Georganne Chapin is a healthcare expert, attorney, social justice advocate, and founding executive director of Intact America, the nation’s most influential organization opposing the U.S. medical industry’s penchant for surgically altering the genitals of male children (“circumcision”). Under her leadership, Intact America has definitively documented tactics used by U.S. doctors and healthcare facilities to pathologize the male foreskin, pressure parents into circumcising their sons, and forcibly retract the foreskins of intact boys, creating potentially lifelong, iatrogenic harm. 
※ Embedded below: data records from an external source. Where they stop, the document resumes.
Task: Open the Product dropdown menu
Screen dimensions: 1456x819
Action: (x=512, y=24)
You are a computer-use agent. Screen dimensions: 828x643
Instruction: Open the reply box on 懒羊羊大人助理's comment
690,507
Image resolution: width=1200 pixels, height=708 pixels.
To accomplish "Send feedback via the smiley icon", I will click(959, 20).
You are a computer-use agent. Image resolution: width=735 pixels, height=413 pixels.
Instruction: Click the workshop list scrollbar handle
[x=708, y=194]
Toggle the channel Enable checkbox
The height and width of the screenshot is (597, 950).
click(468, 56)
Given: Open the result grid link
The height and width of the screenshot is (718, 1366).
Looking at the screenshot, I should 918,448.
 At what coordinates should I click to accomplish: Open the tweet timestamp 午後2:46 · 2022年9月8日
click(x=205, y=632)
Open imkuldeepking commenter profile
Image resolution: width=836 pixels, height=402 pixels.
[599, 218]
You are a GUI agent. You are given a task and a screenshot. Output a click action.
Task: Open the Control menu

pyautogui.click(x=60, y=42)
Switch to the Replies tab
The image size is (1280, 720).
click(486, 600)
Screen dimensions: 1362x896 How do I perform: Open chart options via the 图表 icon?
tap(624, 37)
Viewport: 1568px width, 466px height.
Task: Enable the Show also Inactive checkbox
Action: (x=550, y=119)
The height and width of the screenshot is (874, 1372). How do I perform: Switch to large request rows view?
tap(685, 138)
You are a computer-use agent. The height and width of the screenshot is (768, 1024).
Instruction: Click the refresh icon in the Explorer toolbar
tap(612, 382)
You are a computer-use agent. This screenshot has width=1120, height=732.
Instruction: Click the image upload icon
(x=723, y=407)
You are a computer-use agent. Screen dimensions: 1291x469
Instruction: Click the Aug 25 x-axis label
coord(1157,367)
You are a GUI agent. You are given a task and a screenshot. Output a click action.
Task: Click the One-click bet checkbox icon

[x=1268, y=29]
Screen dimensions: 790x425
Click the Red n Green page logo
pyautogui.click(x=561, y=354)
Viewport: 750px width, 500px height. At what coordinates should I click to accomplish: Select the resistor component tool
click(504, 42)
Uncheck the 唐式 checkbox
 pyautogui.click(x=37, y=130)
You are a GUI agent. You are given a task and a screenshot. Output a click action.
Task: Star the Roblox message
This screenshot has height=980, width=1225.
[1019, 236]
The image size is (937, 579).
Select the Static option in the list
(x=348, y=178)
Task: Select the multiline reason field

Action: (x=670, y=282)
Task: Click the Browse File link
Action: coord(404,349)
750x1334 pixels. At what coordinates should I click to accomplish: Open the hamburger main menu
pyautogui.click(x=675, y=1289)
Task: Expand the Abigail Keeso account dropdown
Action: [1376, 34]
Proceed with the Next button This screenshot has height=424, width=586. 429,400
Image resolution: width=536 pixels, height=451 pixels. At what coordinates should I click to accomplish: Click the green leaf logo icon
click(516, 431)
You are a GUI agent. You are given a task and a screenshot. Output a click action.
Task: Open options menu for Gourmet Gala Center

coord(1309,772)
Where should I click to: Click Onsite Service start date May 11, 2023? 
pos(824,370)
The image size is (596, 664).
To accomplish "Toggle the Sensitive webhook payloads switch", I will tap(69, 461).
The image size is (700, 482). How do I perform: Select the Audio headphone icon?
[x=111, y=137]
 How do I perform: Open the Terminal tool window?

Chapin holds a BA in Anthropology from Barnard College, and a Master’s degree in Sociomedical Sciences from Columbia University. For 25 years, she served as president and chief executive officer of Hudson Health Plan, a nonprofit Medicaid insurer in New York’s Hudson Valley. Mid-career, she enrolled in an evening law program, where she explored the legal and ethical issues underlying routine male circumcision, a subject that had interested her since witnessing the aftermath of the surgery conducted on her younger brother. She received her Juris Doctor degree from Pace University School of Law in 2003, and was subsequently admitted to the New York Bar. As an adjunct professor, she taught Bioethics and Medicaid and Disability Law at Pace, and Bioethics in Dominican College’s doctoral program for advanced practice nurses.

In 2004, Chapin founded the nonprofit Hudson Center for Health Equity and Quality, a company that designs software and provides consulting services designed to reduce administrative complexities, streamline and integrate data collection and reporting, and enhance access to care for those in need. In 2008, she co-founded Intact America.

Chapin has published many articles and op-ed essays, and has been interviewed on local, national and international television, radio and podcasts about ways the U.S. healthcare system prioritizes profits over people’s basic needs. She cites routine (nontherapeutic) infant circumcision as a prime example of a practice that wastes money and harms boys and the men they will become. This Penis Business: A Memoir is her first book.